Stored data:
=== Begin Enclosure ===

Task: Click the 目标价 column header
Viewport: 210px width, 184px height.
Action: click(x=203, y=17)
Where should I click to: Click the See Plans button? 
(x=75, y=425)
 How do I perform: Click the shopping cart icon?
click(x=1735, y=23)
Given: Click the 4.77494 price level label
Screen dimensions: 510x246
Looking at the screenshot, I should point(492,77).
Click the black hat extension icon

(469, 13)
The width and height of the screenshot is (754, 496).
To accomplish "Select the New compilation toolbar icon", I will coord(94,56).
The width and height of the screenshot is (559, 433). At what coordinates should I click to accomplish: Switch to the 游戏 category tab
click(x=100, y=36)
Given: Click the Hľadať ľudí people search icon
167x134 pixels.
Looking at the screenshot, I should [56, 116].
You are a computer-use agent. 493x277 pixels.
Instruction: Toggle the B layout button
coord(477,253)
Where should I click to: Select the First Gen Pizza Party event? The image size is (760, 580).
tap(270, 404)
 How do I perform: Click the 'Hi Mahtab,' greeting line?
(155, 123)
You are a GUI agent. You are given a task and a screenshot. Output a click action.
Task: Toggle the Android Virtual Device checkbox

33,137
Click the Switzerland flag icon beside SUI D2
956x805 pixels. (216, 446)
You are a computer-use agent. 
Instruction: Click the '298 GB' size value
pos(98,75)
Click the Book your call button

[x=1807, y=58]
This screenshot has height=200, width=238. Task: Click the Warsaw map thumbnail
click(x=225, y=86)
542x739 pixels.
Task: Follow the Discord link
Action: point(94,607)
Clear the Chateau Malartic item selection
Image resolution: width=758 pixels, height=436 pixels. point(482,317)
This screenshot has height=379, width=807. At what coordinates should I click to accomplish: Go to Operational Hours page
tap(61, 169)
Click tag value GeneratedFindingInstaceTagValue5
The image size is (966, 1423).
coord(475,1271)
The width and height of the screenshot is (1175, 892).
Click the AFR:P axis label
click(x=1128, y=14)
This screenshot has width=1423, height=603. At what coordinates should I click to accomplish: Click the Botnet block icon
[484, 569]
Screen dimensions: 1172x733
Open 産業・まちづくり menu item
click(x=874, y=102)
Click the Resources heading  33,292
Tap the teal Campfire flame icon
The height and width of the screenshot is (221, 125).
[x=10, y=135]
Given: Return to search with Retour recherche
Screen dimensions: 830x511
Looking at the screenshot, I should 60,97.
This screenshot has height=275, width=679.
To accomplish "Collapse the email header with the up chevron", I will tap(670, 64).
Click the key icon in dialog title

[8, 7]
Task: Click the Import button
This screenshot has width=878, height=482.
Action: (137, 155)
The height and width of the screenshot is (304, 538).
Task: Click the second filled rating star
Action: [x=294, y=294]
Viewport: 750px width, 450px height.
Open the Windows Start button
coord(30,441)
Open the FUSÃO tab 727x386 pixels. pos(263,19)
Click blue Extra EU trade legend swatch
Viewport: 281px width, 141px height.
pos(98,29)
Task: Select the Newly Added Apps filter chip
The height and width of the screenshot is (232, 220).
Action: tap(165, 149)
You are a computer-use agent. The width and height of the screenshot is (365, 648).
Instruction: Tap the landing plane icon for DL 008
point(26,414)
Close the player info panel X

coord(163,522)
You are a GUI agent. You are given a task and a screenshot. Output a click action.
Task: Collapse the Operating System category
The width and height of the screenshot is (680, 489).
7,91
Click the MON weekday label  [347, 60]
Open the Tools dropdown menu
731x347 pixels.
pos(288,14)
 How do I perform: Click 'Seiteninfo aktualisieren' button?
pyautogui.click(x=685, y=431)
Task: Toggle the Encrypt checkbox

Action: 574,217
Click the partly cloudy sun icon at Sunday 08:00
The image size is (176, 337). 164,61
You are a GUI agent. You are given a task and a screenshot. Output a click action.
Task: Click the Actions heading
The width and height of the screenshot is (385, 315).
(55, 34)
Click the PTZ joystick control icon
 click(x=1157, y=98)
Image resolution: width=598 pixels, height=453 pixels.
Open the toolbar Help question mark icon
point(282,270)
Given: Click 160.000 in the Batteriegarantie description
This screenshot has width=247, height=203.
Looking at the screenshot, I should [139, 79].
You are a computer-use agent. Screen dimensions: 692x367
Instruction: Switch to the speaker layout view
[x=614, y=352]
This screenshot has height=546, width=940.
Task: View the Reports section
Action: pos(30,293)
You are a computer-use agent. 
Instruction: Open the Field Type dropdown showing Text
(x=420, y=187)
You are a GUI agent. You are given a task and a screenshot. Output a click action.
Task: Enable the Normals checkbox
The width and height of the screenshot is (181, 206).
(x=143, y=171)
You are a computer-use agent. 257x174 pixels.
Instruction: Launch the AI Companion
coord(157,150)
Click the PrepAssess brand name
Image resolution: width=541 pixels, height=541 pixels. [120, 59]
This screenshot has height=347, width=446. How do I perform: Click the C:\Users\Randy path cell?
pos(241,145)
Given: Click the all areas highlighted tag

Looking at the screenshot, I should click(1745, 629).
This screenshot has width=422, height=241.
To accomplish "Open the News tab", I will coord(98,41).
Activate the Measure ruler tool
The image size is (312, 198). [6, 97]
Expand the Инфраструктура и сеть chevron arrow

=== End Enclosure ===

Required action: Please print the data above exactly as it appears.

Problem solution:
Task: Click the 目标价 column header
Viewport: 210px width, 184px height.
Action: click(x=203, y=17)
Where should I click to: Click the See Plans button? 
(x=75, y=425)
 How do I perform: Click the shopping cart icon?
click(x=1735, y=23)
Given: Click the 4.77494 price level label
Screen dimensions: 510x246
Looking at the screenshot, I should point(492,77).
Click the black hat extension icon

(469, 13)
The width and height of the screenshot is (754, 496).
To accomplish "Select the New compilation toolbar icon", I will coord(94,56).
The width and height of the screenshot is (559, 433). At what coordinates should I click to accomplish: Switch to the 游戏 category tab
click(x=100, y=36)
Given: Click the Hľadať ľudí people search icon
167x134 pixels.
Looking at the screenshot, I should [56, 116].
You are a computer-use agent. 493x277 pixels.
Instruction: Toggle the B layout button
coord(477,253)
Where should I click to: Select the First Gen Pizza Party event? The image size is (760, 580).
tap(270, 404)
 How do I perform: Click the 'Hi Mahtab,' greeting line?
(155, 123)
You are a GUI agent. You are given a task and a screenshot. Output a click action.
Task: Toggle the Android Virtual Device checkbox

33,137
Click the Switzerland flag icon beside SUI D2
956x805 pixels. (216, 446)
You are a computer-use agent. 
Instruction: Click the '298 GB' size value
pos(98,75)
Click the Book your call button

[x=1807, y=58]
This screenshot has height=200, width=238. Task: Click the Warsaw map thumbnail
click(x=225, y=86)
542x739 pixels.
Task: Follow the Discord link
Action: point(94,607)
Clear the Chateau Malartic item selection
Image resolution: width=758 pixels, height=436 pixels. point(482,317)
This screenshot has height=379, width=807. At what coordinates should I click to accomplish: Go to Operational Hours page
tap(61, 169)
Click tag value GeneratedFindingInstaceTagValue5
The image size is (966, 1423).
coord(475,1271)
The width and height of the screenshot is (1175, 892).
Click the AFR:P axis label
click(x=1128, y=14)
This screenshot has width=1423, height=603. At what coordinates should I click to accomplish: Click the Botnet block icon
[484, 569]
Screen dimensions: 1172x733
Open 産業・まちづくり menu item
click(x=874, y=102)
Click the Resources heading  33,292
Tap the teal Campfire flame icon
The height and width of the screenshot is (221, 125).
[x=10, y=135]
Given: Return to search with Retour recherche
Screen dimensions: 830x511
Looking at the screenshot, I should 60,97.
This screenshot has height=275, width=679.
To accomplish "Collapse the email header with the up chevron", I will tap(670, 64).
Click the key icon in dialog title

[8, 7]
Task: Click the Import button
This screenshot has width=878, height=482.
Action: (137, 155)
The height and width of the screenshot is (304, 538).
Task: Click the second filled rating star
Action: [x=294, y=294]
Viewport: 750px width, 450px height.
Open the Windows Start button
coord(30,441)
Open the FUSÃO tab 727x386 pixels. pos(263,19)
Click blue Extra EU trade legend swatch
Viewport: 281px width, 141px height.
pos(98,29)
Task: Select the Newly Added Apps filter chip
The height and width of the screenshot is (232, 220).
Action: tap(165, 149)
You are a computer-use agent. The width and height of the screenshot is (365, 648).
Instruction: Tap the landing plane icon for DL 008
point(26,414)
Close the player info panel X

coord(163,522)
You are a GUI agent. You are given a task and a screenshot. Output a click action.
Task: Collapse the Operating System category
The width and height of the screenshot is (680, 489).
7,91
Click the MON weekday label  [347, 60]
Open the Tools dropdown menu
731x347 pixels.
pos(288,14)
 How do I perform: Click 'Seiteninfo aktualisieren' button?
pyautogui.click(x=685, y=431)
Task: Toggle the Encrypt checkbox

Action: 574,217
Click the partly cloudy sun icon at Sunday 08:00
The image size is (176, 337). 164,61
You are a GUI agent. You are given a task and a screenshot. Output a click action.
Task: Click the Actions heading
The width and height of the screenshot is (385, 315).
(55, 34)
Click the PTZ joystick control icon
 click(x=1157, y=98)
Image resolution: width=598 pixels, height=453 pixels.
Open the toolbar Help question mark icon
point(282,270)
Given: Click 160.000 in the Batteriegarantie description
This screenshot has width=247, height=203.
Looking at the screenshot, I should [139, 79].
You are a computer-use agent. Screen dimensions: 692x367
Instruction: Switch to the speaker layout view
[x=614, y=352]
This screenshot has height=546, width=940.
Task: View the Reports section
Action: pos(30,293)
You are a computer-use agent. 
Instruction: Open the Field Type dropdown showing Text
(x=420, y=187)
You are a GUI agent. You are given a task and a screenshot. Output a click action.
Task: Enable the Normals checkbox
The width and height of the screenshot is (181, 206).
(x=143, y=171)
You are a computer-use agent. 257x174 pixels.
Instruction: Launch the AI Companion
coord(157,150)
Click the PrepAssess brand name
Image resolution: width=541 pixels, height=541 pixels. [120, 59]
This screenshot has height=347, width=446. How do I perform: Click the C:\Users\Randy path cell?
pos(241,145)
Given: Click the all areas highlighted tag

Looking at the screenshot, I should click(1745, 629).
This screenshot has width=422, height=241.
To accomplish "Open the News tab", I will coord(98,41).
Activate the Measure ruler tool
The image size is (312, 198). [6, 97]
Expand the Инфраструктура и сеть chevron arrow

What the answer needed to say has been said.